Walter Benjamin (1892-1940) pertenecía a una acaudalada familia judeo-alemana cuya mentalidad, común en aquellas épocas, soñaba para su descendencia un destino más elevado que el de hacer dinero o trabajar para conseguirlo.
El hijo pródigo no los defraudó y se convirtió en un intelectual inclasificable pero potente, un hombre de letras, un coleccionista incansable de libros, citas y observaciones que constituyen aún hoy uno de los más agudos acercamientos a los alcances y límites de la historia como disciplina científica.
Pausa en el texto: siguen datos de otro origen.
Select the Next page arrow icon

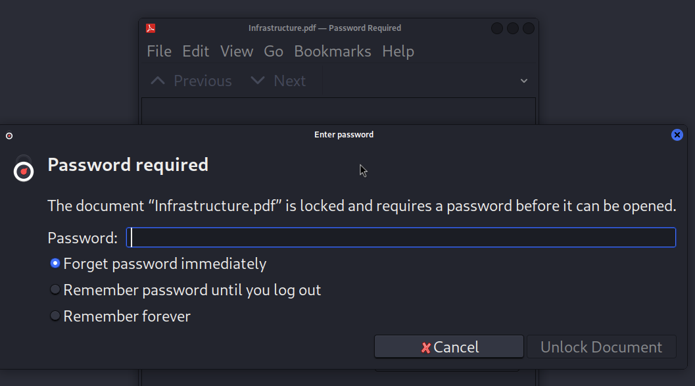pyautogui.click(x=256, y=80)
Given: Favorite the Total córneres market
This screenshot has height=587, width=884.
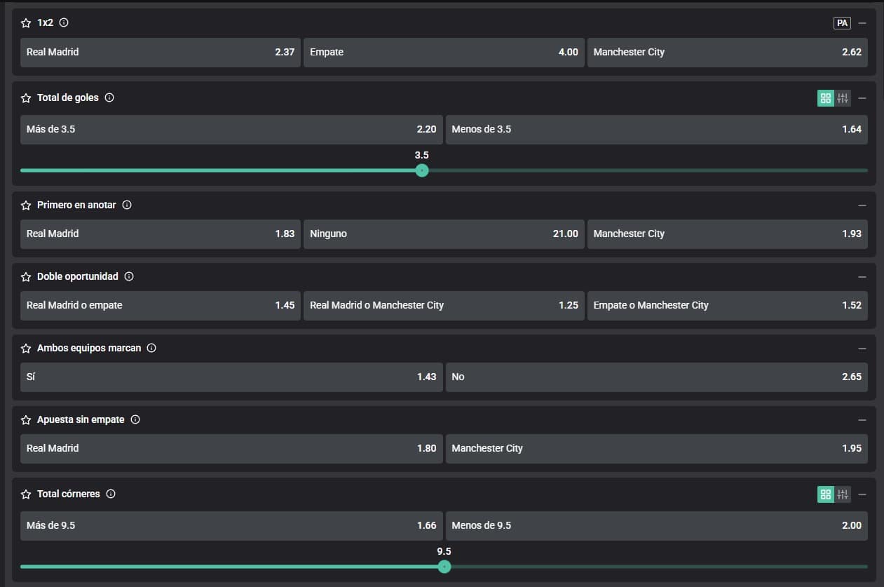Looking at the screenshot, I should (x=26, y=494).
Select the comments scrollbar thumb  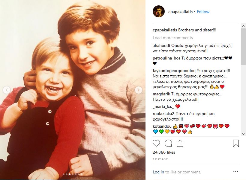[x=244, y=46]
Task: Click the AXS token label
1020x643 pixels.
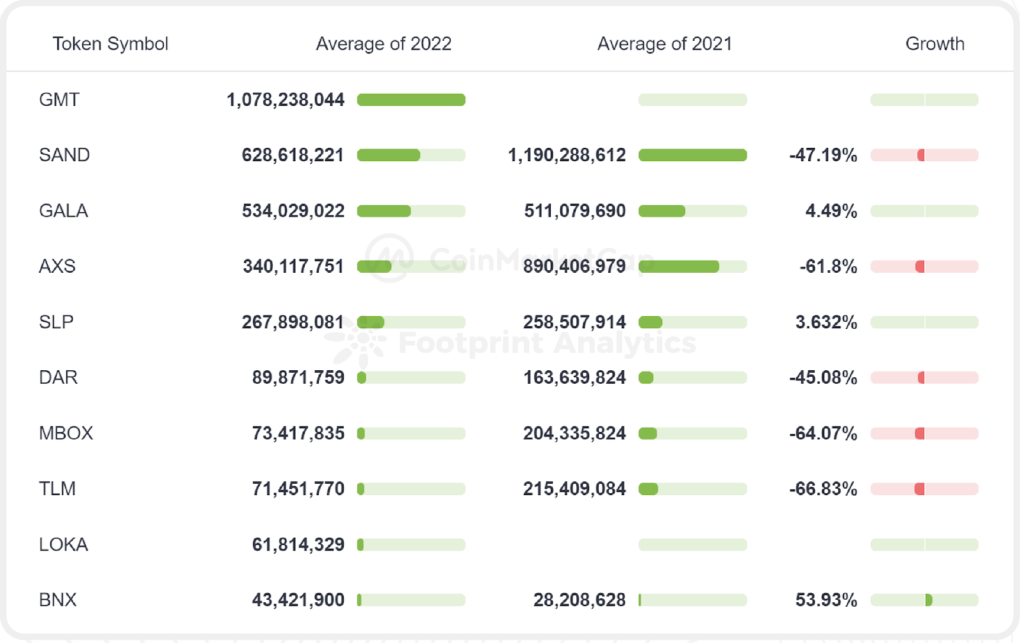Action: [57, 266]
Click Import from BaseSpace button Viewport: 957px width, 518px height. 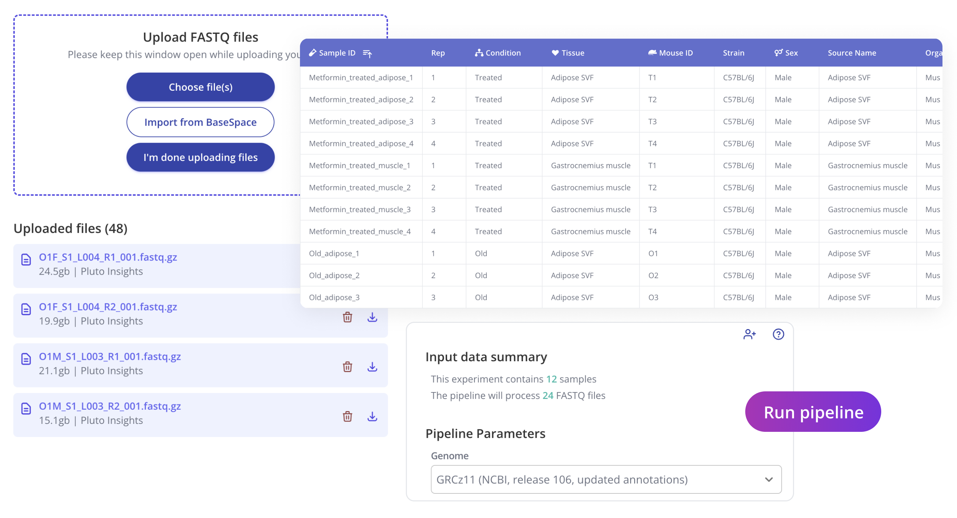pyautogui.click(x=200, y=122)
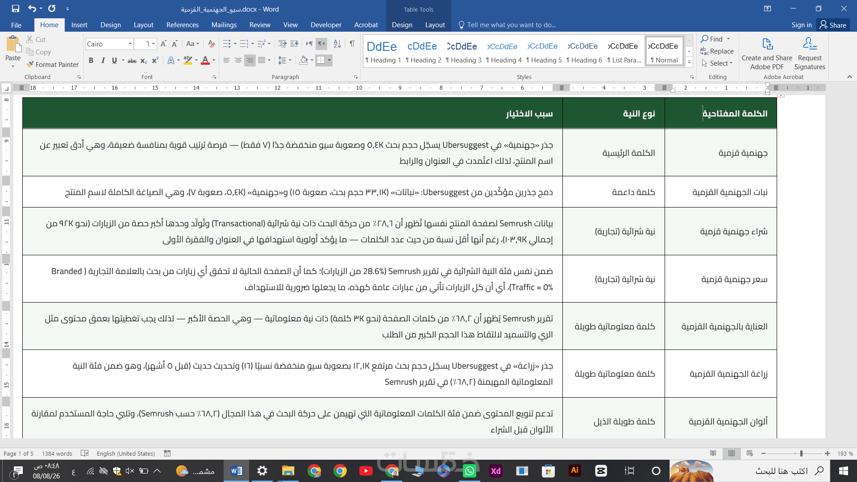This screenshot has width=857, height=482.
Task: Click Create and Share Adobe PDF
Action: [767, 54]
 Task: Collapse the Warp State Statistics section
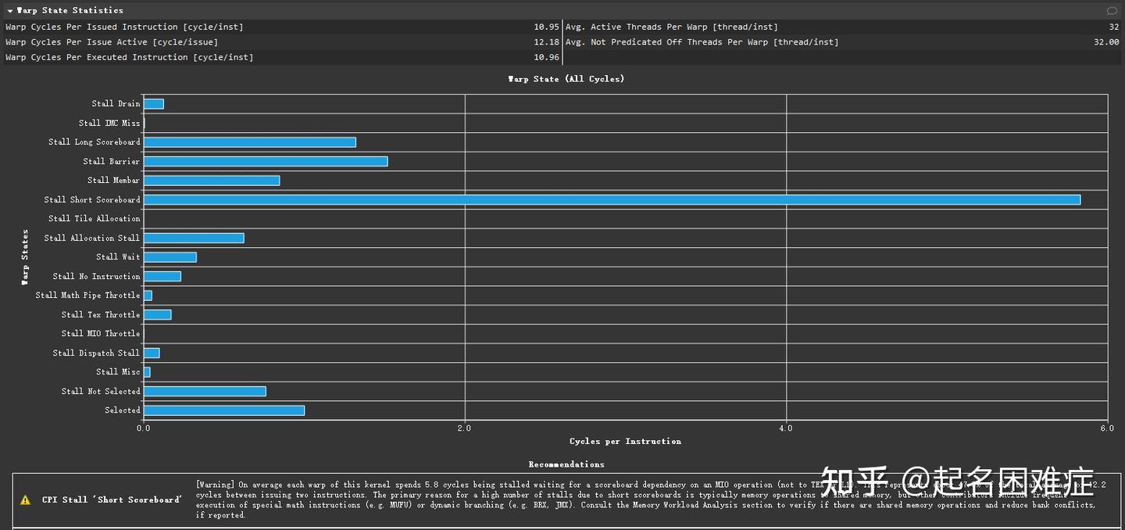coord(10,11)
Pero Benjamin pagó muy caro su carencia de sentido común para vivir en un tiempo tan difícil como el del nazismo. Aterrado por un improbable bombardeo a París, donde se había refugiado, huyó... hacia el frente: la frontera franco-española. Allí sí corría riesgo de ser deportado, con las consecuencias que ello le podía acarrear. Desesperado luego de un intento fallido de cruzar la frontera, decidió poner fin a su vida en el pueblito de Port-Bou.
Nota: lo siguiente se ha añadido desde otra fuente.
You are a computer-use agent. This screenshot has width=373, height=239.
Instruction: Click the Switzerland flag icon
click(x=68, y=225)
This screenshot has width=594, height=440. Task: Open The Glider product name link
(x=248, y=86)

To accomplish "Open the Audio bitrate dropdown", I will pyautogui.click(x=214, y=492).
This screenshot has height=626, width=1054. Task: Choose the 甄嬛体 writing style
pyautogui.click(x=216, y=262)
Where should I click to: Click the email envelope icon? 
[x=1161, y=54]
Esos tiempos trágicos, a los que Benjamin nunca se adaptó y de los que huía perdiéndose en las acogedoras calles de París –“la capital del siglo XIX”, la llamaba–, debieron influir en su visión de la historia.
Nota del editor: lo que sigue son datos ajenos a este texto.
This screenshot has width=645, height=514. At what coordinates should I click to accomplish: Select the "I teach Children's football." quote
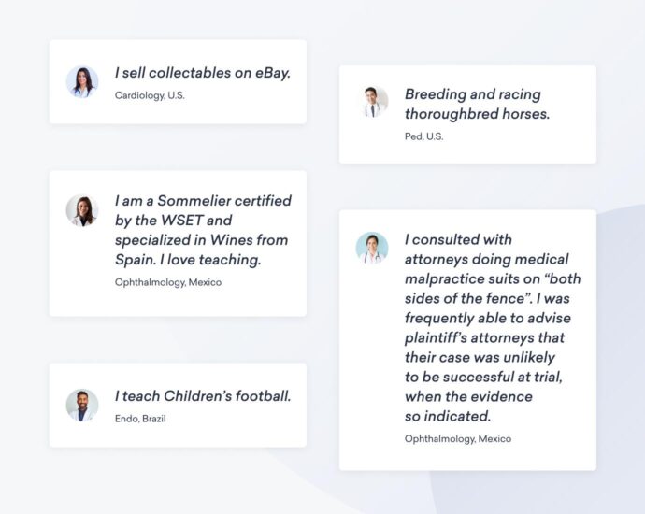[203, 396]
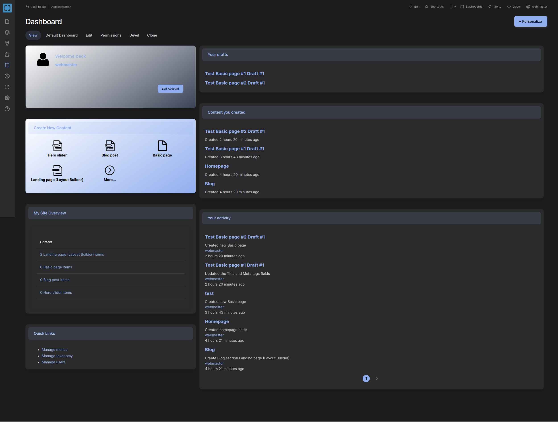Click the Edit Account button
Image resolution: width=558 pixels, height=422 pixels.
coord(170,89)
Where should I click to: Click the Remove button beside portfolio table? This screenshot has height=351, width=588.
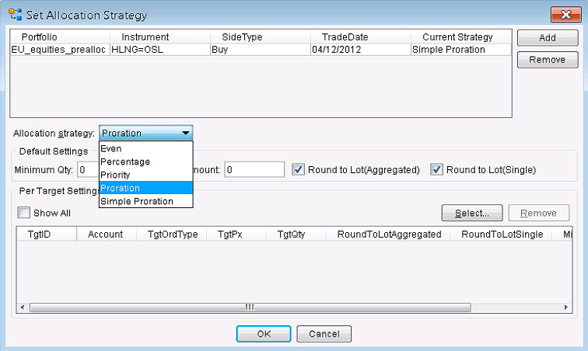(x=547, y=60)
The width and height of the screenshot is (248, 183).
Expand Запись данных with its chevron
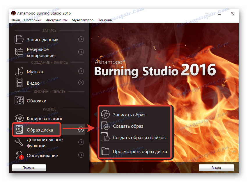click(x=81, y=39)
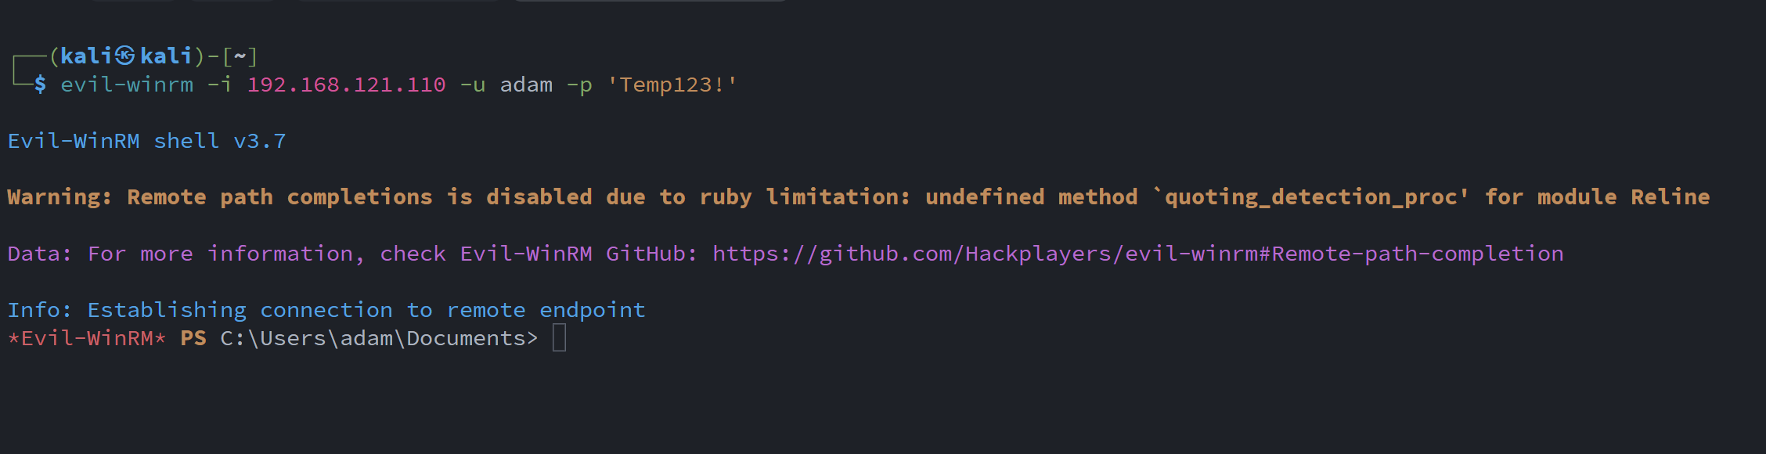Click the blue Info: label
This screenshot has height=454, width=1766.
pos(39,310)
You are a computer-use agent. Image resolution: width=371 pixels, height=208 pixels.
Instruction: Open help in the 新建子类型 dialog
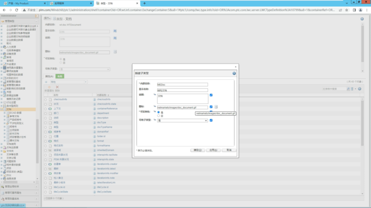(234, 73)
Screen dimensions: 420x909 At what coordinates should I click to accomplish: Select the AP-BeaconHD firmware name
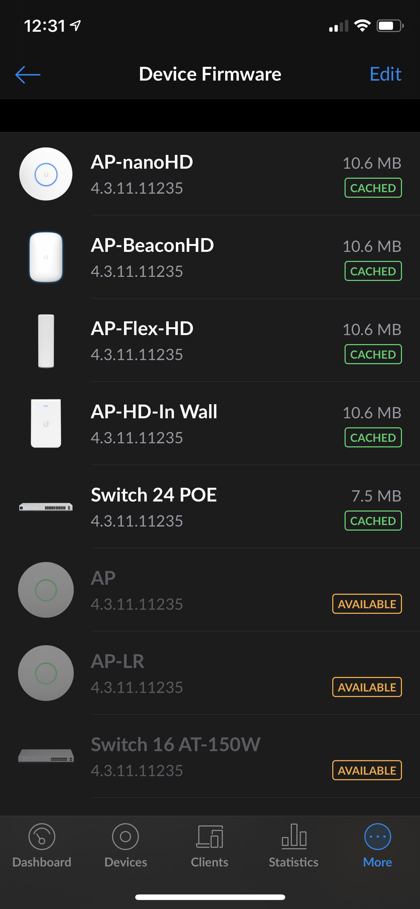(x=152, y=245)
En su tesis número nueve, escribe: “Hay un cuadro de Klee que se titula Angelus novus . Se ve en él un ángel al parecer en el momento de alejarse de algo sobre lo cual clava la mirada. Tiene los ojos desencajados, la boca abierta y las alas tendidas. El ángel de la historia debe de tener ese aspecto. Su cara está vuelta hacia el pasado. En lo que para nosotros aparece como una cadena de acontecimientos, él ve una catástrofe única, que acumula sin cesar ruina sobre ruina y se las arroja a sus pies. El ángel quisiera detenerse, despertar a los muertos y recomponer lo despedazado. Pero una tormenta desciende del paraíso, se arremolina en sus alas y es tan fuerte que el ángel no puede plegarlas. Esta tempestad lo arrastra irresistiblemente hacia el futuro, al cual vuelve de espaldas, mientras el cúmulo de ruinas sube ante él hasta el cielo. Tal tempestad es lo que llamamos progreso”.
Si se quedó pensando en Kabul, en Trípoli o en Bagdad, no lo atribuya a su imaginación ni a la casualidad, sino a la increíble vigencia de esta dramática visión que el hombre, con sus actos, se ocupa de alimentar.
Sumerios, persas y cartagineses desaparecieron del mapa en esas ciudades, atacadas en tiempos remotos por los predecesores de los mismos que hoy quieren imponer su hegemonía a fuerza de desastres. Damasco, otra ciudad con historia, puede ser la próxima víctima.